Stored items
━━━━━━━━━━
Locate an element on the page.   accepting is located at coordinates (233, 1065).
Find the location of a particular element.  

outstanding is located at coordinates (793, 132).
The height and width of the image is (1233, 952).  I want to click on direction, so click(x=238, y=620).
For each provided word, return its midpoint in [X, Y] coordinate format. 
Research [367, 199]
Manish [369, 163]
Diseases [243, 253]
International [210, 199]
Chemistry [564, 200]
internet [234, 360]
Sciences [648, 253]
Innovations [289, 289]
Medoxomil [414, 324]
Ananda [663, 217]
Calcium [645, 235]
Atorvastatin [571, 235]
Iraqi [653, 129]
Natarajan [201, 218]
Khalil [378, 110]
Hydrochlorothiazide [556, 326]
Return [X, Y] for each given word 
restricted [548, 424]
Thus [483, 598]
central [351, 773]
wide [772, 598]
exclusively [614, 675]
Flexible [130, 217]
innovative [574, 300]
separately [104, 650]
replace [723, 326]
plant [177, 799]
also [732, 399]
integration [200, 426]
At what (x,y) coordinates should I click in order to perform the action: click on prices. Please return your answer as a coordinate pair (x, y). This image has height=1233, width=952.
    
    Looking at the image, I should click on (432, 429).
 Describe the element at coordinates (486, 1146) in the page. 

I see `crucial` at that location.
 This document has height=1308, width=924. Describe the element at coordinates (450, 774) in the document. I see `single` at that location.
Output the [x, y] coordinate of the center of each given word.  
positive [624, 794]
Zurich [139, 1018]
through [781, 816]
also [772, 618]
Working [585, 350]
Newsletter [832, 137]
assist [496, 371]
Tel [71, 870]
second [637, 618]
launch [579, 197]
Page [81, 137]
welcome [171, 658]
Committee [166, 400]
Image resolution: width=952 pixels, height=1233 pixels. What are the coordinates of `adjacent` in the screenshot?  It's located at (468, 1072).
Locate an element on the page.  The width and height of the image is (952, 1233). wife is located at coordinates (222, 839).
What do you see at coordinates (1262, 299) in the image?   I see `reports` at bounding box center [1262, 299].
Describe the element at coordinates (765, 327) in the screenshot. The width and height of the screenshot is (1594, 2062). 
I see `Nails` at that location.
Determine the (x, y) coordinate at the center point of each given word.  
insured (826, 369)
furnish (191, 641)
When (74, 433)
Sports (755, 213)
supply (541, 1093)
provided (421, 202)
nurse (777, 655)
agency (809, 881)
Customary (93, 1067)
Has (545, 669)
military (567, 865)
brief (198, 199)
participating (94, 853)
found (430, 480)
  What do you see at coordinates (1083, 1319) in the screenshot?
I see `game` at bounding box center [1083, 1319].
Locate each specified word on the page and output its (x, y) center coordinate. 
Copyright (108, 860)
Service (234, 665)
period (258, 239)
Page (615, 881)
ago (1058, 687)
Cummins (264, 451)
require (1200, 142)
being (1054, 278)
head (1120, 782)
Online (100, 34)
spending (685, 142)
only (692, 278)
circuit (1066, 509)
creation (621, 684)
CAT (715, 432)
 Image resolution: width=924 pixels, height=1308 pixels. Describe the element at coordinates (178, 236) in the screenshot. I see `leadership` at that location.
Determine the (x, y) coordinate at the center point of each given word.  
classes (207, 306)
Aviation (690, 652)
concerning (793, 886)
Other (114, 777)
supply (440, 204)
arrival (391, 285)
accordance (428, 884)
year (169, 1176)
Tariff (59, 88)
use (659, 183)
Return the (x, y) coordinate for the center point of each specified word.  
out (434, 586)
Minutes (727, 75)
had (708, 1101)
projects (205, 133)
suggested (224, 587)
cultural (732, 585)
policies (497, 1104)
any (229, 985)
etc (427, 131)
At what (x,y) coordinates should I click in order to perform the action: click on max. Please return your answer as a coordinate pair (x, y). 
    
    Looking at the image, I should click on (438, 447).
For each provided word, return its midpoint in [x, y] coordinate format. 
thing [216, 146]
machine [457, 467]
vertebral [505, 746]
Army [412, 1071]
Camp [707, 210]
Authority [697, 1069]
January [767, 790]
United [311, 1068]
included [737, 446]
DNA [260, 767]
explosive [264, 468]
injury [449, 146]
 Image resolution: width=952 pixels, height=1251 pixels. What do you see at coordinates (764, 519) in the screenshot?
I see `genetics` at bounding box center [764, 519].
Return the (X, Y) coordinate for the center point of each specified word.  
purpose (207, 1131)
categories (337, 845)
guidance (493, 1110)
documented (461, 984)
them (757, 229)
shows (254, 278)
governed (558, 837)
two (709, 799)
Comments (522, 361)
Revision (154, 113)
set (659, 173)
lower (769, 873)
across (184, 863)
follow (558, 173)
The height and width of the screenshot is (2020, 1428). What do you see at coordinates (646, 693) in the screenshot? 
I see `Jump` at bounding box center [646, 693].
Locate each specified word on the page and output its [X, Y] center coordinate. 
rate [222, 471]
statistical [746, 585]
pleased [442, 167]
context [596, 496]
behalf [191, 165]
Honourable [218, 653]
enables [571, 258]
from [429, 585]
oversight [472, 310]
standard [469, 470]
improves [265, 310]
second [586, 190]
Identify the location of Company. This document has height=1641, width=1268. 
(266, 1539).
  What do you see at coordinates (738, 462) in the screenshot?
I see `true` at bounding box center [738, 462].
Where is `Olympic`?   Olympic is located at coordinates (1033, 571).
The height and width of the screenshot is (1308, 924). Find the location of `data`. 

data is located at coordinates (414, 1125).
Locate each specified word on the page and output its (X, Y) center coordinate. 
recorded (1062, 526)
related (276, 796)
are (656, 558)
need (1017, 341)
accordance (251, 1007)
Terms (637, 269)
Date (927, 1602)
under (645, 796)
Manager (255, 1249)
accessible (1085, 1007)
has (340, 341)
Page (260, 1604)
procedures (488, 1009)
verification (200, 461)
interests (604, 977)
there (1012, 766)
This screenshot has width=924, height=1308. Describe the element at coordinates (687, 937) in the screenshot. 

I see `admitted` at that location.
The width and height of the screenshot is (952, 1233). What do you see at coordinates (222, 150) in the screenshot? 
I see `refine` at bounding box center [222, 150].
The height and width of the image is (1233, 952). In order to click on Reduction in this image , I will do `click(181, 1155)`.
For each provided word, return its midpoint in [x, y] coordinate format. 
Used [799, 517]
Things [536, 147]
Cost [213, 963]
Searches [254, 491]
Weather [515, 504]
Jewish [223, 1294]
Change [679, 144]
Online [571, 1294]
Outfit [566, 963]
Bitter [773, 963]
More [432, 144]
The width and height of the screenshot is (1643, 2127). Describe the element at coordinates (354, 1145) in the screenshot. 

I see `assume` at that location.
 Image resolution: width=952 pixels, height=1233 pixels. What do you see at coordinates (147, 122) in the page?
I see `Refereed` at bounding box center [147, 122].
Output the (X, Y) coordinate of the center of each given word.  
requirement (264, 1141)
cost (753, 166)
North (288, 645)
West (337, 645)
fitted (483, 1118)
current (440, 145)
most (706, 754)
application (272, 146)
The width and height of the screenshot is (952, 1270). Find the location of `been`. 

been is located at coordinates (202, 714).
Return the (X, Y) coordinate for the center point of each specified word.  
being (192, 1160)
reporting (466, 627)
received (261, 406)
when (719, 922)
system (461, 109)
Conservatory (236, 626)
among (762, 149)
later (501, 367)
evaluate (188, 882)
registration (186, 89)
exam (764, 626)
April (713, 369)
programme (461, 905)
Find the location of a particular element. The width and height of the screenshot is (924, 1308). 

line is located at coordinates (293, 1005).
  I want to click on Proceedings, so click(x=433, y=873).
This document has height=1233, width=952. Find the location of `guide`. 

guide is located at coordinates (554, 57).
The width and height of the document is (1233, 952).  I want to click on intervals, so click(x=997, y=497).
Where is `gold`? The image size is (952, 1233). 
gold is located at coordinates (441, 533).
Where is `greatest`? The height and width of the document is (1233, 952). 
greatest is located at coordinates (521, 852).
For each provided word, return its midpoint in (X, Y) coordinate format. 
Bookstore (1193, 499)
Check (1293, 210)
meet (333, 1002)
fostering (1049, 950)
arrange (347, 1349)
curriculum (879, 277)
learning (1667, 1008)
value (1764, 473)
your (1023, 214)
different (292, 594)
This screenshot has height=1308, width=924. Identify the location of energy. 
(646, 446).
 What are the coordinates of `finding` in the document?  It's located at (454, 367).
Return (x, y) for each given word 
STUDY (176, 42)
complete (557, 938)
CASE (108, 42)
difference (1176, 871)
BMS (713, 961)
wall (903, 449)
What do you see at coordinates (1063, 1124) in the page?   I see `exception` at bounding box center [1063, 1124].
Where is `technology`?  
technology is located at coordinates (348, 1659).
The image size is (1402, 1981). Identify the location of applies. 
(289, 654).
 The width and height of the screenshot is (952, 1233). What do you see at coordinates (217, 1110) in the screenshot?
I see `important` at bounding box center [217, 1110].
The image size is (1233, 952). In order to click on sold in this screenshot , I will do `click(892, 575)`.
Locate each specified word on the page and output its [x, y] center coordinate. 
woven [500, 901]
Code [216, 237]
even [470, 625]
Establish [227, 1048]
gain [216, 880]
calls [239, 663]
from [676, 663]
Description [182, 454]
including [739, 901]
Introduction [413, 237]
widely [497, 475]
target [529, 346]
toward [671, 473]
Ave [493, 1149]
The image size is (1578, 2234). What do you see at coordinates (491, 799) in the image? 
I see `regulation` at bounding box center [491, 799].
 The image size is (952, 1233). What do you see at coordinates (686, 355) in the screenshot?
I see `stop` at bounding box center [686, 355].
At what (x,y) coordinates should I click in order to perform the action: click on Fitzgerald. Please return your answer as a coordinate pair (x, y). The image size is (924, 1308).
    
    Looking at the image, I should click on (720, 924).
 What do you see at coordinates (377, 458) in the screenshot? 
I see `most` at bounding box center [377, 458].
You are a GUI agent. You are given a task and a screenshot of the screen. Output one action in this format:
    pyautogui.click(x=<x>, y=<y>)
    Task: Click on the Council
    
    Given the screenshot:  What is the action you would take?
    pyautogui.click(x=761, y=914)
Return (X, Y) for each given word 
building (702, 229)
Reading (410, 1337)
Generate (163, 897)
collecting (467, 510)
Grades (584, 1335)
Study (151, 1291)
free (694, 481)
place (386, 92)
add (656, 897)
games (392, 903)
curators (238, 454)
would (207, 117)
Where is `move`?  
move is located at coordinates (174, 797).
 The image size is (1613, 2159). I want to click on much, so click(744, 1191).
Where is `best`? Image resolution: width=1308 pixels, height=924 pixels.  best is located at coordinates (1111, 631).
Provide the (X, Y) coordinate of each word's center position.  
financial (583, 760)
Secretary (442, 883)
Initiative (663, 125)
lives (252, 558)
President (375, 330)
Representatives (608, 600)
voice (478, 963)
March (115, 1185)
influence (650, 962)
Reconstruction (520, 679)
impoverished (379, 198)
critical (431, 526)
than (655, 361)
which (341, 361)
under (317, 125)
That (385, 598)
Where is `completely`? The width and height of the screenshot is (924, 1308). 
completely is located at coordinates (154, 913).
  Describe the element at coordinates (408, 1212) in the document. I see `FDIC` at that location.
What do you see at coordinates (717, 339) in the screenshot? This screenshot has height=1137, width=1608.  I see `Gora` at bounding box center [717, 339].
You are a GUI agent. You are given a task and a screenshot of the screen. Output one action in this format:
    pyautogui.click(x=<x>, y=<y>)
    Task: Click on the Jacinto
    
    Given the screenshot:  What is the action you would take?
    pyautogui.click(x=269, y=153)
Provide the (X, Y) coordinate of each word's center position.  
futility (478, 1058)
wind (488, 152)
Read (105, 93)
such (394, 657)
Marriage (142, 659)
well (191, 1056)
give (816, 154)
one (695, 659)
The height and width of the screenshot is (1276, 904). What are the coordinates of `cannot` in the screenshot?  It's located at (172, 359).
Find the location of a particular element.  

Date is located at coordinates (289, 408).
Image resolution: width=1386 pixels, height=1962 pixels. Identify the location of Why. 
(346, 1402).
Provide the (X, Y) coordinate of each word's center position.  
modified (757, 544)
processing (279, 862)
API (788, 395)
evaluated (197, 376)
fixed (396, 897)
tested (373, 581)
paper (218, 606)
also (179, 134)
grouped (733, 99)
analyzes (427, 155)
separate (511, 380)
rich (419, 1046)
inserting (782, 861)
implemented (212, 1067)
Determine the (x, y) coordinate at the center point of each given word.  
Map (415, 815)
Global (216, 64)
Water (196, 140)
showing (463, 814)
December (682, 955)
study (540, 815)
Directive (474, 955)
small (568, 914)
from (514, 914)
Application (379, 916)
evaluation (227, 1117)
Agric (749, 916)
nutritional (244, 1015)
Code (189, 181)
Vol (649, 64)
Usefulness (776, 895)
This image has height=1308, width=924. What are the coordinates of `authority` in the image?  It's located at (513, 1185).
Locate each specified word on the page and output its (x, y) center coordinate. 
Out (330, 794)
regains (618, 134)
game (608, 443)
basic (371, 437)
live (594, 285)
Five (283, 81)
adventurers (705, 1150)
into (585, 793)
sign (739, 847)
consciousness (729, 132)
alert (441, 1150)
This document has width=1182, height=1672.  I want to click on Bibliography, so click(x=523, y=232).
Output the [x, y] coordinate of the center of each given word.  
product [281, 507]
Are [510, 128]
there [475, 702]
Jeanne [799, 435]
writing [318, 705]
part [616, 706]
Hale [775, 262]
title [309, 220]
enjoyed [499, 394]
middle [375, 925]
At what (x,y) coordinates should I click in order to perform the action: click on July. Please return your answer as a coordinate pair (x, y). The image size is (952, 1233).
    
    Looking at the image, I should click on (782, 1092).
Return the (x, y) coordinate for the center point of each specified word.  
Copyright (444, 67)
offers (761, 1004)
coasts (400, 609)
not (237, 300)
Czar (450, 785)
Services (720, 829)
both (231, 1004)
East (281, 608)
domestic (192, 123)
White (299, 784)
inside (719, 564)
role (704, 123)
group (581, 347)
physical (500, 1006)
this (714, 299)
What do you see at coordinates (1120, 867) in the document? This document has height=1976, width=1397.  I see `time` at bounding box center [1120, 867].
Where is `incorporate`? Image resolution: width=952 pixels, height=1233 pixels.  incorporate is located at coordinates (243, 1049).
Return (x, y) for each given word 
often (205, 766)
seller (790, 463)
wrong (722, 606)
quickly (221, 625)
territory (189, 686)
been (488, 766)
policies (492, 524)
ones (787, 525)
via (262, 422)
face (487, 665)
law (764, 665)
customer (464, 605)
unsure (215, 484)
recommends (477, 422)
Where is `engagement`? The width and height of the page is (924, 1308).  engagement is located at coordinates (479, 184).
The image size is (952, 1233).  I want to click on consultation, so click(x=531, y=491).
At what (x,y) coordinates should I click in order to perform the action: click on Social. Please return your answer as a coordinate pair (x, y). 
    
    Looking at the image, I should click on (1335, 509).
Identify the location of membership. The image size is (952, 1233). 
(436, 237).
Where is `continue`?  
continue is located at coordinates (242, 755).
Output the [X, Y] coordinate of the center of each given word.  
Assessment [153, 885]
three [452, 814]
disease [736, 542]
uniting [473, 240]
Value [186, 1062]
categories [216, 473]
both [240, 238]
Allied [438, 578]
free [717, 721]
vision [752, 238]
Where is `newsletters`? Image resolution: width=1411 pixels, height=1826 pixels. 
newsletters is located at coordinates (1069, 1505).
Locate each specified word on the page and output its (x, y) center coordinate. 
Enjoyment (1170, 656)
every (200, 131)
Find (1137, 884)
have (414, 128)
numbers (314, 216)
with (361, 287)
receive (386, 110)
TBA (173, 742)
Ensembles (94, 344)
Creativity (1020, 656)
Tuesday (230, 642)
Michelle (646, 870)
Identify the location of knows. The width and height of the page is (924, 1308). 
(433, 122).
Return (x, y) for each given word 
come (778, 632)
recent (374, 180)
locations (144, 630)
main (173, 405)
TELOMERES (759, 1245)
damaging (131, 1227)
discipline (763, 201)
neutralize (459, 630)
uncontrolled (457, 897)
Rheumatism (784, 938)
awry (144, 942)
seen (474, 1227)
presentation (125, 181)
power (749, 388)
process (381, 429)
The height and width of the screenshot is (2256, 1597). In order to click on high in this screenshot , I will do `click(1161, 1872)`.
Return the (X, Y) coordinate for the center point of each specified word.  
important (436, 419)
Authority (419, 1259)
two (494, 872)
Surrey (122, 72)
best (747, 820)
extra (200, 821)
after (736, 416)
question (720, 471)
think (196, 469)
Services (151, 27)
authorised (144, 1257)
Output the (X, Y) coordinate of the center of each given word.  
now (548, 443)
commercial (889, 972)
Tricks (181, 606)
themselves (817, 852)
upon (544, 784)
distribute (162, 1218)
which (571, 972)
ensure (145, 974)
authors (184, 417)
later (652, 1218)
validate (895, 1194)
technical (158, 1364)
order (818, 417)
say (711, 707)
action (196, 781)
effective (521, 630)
━━━━━━━━━━
Aim |
Rewrite the lines of the material from the one containing "Image resolution: width=1386" through the one containing "Agric (749, 916)", substituting "Regulation" for "Directive" and changing nothing else.

Solution to this exercise |
Image resolution: width=1386 pixels, height=1962 pixels. Identify the location of Why. 
(346, 1402).
Provide the (X, Y) coordinate of each word's center position.  
modified (757, 544)
processing (279, 862)
API (788, 395)
evaluated (197, 376)
fixed (396, 897)
tested (373, 581)
paper (218, 606)
also (179, 134)
grouped (733, 99)
analyzes (427, 155)
separate (511, 380)
rich (419, 1046)
inserting (782, 861)
implemented (212, 1067)
Determine the (x, y) coordinate at the center point of each given word.  
Map (415, 815)
Global (216, 64)
Water (196, 140)
showing (463, 814)
December (682, 955)
study (540, 815)
Regulation (474, 955)
small (568, 914)
from (514, 914)
Application (379, 916)
evaluation (227, 1117)
Agric (749, 916)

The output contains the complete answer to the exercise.